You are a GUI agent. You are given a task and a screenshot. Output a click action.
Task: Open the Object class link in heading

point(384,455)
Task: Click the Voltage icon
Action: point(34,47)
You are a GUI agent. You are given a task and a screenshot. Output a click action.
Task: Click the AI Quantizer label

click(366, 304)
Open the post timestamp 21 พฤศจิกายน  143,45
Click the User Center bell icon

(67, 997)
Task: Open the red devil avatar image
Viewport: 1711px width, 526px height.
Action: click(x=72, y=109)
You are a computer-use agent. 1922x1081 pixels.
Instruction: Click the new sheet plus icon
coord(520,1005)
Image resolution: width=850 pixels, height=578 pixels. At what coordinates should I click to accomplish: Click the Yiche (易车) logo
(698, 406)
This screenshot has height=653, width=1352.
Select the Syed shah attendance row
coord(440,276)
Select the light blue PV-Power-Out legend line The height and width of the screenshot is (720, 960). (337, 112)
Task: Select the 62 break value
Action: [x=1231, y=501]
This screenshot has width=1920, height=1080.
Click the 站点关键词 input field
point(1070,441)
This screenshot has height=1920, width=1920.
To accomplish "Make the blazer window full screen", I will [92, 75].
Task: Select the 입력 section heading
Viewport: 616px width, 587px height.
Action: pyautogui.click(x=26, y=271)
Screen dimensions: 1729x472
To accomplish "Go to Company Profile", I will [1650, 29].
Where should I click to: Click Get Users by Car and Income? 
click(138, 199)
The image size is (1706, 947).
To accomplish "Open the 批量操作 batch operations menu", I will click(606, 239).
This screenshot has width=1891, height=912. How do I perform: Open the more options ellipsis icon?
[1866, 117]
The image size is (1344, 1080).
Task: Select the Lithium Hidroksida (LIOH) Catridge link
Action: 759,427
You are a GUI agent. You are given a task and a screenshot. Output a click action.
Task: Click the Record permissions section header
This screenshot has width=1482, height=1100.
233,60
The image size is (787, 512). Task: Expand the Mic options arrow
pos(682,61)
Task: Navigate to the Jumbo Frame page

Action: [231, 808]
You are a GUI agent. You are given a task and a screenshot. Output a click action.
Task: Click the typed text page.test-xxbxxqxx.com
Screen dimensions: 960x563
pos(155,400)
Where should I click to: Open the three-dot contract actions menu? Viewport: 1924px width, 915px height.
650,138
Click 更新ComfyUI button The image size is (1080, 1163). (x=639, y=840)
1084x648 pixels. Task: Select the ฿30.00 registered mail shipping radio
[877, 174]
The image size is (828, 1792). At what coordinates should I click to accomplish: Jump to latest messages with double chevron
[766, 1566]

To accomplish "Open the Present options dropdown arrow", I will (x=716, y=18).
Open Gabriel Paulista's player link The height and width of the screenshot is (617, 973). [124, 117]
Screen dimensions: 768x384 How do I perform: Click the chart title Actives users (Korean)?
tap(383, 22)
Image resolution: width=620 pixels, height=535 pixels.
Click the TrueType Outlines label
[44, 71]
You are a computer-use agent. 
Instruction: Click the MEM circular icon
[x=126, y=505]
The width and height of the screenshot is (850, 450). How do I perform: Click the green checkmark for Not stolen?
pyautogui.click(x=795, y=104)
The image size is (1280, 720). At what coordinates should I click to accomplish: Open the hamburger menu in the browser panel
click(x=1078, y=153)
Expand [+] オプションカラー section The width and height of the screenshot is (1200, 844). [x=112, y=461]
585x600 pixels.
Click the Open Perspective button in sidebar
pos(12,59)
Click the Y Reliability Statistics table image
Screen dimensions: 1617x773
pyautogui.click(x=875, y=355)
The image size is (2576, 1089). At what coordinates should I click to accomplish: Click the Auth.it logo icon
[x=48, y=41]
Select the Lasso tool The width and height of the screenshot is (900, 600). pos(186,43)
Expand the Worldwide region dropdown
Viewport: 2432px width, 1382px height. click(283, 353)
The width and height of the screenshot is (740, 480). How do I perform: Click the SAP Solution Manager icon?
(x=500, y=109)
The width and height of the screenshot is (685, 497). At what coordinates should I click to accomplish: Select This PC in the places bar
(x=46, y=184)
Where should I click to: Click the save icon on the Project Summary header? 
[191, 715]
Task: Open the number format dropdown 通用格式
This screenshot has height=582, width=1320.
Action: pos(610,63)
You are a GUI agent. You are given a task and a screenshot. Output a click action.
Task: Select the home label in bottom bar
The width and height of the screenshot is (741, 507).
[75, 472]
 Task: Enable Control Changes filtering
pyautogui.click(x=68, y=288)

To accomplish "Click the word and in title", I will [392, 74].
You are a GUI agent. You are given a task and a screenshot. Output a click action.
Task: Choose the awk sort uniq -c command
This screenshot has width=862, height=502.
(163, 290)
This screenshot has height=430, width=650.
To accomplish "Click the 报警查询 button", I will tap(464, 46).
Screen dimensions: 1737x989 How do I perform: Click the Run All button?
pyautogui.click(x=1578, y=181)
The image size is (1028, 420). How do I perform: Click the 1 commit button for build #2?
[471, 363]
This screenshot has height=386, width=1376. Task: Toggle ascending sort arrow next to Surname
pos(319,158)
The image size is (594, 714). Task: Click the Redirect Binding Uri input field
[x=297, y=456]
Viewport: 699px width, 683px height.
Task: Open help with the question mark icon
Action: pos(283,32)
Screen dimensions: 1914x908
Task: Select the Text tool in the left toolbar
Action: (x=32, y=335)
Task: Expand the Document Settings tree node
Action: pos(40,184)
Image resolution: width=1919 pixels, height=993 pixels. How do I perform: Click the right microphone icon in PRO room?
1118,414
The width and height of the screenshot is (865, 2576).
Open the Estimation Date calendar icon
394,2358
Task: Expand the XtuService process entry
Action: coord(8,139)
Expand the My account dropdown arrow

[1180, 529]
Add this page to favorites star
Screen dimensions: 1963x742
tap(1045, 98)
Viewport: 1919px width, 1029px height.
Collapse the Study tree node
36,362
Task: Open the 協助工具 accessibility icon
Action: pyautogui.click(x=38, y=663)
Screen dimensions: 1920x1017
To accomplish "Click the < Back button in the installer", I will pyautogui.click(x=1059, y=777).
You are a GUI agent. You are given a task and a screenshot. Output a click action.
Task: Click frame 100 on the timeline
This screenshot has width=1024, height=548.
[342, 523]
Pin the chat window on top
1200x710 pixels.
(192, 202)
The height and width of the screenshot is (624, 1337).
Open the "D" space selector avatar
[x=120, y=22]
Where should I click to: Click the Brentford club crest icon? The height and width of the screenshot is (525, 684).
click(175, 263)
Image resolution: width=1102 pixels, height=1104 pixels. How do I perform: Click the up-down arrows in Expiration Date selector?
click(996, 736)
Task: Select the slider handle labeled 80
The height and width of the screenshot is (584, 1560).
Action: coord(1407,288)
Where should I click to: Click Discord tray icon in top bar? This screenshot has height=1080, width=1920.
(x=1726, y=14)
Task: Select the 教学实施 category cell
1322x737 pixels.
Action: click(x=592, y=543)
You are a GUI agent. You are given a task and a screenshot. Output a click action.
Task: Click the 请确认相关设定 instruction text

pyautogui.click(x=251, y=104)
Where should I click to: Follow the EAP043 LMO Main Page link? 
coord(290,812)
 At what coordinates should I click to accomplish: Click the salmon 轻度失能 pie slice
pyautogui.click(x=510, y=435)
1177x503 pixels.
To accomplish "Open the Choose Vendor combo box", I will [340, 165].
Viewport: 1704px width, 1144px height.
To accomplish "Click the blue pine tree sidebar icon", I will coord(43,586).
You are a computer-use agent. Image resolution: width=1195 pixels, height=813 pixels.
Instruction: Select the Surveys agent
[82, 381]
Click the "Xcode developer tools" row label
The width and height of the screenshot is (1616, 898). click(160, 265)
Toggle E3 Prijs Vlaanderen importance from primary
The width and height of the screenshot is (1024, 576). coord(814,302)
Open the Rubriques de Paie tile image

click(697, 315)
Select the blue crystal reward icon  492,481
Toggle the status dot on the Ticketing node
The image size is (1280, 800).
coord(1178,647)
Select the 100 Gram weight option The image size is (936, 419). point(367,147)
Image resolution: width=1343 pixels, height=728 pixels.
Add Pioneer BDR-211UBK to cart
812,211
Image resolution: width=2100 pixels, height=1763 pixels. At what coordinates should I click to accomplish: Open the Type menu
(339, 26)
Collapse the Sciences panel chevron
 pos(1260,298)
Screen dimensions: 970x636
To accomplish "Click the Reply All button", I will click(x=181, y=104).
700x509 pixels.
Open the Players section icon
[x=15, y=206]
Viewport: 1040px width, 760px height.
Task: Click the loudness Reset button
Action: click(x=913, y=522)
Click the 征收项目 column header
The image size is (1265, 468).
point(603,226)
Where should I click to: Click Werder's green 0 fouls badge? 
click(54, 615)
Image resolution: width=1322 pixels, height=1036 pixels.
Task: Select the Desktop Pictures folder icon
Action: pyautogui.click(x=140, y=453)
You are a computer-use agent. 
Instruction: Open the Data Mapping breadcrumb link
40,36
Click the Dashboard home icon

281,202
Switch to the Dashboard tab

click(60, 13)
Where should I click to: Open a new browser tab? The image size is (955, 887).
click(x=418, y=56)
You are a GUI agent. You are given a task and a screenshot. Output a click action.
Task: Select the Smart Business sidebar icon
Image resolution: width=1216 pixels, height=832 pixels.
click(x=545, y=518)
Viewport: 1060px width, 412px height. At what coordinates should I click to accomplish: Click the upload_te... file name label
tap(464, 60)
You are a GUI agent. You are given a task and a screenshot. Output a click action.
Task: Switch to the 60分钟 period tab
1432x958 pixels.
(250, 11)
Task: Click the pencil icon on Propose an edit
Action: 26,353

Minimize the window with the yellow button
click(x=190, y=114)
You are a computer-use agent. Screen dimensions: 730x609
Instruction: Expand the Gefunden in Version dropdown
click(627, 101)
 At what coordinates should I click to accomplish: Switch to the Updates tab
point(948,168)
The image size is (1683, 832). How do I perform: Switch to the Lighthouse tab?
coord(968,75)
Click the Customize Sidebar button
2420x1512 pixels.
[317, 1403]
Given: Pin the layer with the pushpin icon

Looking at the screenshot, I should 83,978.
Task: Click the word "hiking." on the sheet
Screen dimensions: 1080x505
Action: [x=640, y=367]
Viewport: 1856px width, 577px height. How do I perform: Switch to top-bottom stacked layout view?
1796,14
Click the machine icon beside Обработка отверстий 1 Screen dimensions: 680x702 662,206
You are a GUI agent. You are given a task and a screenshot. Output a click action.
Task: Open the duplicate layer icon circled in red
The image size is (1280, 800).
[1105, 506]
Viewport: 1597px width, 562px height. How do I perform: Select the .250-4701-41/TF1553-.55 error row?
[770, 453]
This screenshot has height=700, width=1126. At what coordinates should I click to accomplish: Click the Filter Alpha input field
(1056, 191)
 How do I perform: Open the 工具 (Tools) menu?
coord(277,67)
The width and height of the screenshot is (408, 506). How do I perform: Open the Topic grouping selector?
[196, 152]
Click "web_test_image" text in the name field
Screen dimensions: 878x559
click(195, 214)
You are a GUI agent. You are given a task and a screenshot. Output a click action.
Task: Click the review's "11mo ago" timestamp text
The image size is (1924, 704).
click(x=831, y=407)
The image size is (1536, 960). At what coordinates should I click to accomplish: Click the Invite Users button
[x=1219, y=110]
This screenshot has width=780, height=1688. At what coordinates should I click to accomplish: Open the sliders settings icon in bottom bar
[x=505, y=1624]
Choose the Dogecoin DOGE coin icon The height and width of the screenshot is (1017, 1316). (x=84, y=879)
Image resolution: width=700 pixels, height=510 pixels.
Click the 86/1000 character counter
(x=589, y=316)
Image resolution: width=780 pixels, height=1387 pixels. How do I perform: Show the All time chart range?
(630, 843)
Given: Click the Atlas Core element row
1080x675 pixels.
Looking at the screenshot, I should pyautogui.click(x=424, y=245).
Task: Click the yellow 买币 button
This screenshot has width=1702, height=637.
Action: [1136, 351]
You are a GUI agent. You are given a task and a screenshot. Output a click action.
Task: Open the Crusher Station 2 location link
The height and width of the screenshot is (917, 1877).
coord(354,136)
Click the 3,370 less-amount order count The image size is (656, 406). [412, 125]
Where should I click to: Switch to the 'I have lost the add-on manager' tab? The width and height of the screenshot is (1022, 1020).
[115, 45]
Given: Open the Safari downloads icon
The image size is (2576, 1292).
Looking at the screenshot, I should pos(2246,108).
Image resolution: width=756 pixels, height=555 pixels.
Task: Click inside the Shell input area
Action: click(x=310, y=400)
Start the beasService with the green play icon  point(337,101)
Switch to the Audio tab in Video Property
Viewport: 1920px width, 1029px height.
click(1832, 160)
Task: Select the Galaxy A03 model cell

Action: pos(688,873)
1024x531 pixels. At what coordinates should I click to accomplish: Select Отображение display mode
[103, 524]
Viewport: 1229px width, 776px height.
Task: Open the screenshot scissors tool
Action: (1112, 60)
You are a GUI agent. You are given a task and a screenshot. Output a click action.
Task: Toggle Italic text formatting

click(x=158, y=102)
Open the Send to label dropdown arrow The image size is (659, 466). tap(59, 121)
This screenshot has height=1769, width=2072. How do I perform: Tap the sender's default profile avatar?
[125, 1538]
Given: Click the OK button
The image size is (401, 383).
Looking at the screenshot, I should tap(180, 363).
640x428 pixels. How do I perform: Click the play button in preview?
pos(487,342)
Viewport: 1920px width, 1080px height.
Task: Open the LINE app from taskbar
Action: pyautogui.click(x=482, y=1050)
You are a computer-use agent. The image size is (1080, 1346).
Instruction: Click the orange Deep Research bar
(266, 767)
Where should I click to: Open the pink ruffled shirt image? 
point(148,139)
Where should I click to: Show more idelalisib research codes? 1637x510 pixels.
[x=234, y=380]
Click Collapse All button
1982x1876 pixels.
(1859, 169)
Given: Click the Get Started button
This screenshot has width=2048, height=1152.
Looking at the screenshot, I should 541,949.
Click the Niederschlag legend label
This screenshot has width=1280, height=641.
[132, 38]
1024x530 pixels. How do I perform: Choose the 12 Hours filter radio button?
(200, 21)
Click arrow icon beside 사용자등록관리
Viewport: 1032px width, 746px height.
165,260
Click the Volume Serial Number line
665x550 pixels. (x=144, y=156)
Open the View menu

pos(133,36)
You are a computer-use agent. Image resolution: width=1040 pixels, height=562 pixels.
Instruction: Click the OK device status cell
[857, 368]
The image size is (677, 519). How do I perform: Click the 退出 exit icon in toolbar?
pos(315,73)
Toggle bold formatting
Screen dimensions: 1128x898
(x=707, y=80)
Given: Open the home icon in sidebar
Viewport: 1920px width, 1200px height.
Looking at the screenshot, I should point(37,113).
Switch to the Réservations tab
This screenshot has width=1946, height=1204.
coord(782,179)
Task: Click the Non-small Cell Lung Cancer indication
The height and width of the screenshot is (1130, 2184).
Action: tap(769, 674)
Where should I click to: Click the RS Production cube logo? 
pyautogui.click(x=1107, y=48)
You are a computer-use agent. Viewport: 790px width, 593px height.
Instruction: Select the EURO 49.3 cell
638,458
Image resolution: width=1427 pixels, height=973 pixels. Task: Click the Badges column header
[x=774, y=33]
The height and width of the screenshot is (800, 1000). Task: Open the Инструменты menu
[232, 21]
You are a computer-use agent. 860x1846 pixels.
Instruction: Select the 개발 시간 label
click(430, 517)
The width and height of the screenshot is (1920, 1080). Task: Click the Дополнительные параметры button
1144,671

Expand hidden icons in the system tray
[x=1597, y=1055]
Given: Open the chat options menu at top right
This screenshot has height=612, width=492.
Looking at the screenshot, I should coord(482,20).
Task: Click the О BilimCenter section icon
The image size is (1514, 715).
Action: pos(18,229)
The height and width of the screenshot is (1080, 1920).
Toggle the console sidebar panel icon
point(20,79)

——

§ Exercise
Return the entries verbatim, from the line with "The image size is (677, 519)." up to and including the line with "click(430, 517)".

§ The answer
The image size is (677, 519). How do I perform: Click the 退出 exit icon in toolbar?
pos(315,73)
Toggle bold formatting
Screen dimensions: 1128x898
(x=707, y=80)
Given: Open the home icon in sidebar
Viewport: 1920px width, 1200px height.
Looking at the screenshot, I should point(37,113).
Switch to the Réservations tab
This screenshot has width=1946, height=1204.
coord(782,179)
Task: Click the Non-small Cell Lung Cancer indication
The height and width of the screenshot is (1130, 2184).
Action: tap(769, 674)
Where should I click to: Click the RS Production cube logo? 
pyautogui.click(x=1107, y=48)
You are a computer-use agent. Viewport: 790px width, 593px height.
Instruction: Select the EURO 49.3 cell
638,458
Image resolution: width=1427 pixels, height=973 pixels. Task: Click the Badges column header
[x=774, y=33]
The height and width of the screenshot is (800, 1000). Task: Open the Инструменты menu
[232, 21]
You are a computer-use agent. 860x1846 pixels.
Instruction: Select the 개발 시간 label
click(430, 517)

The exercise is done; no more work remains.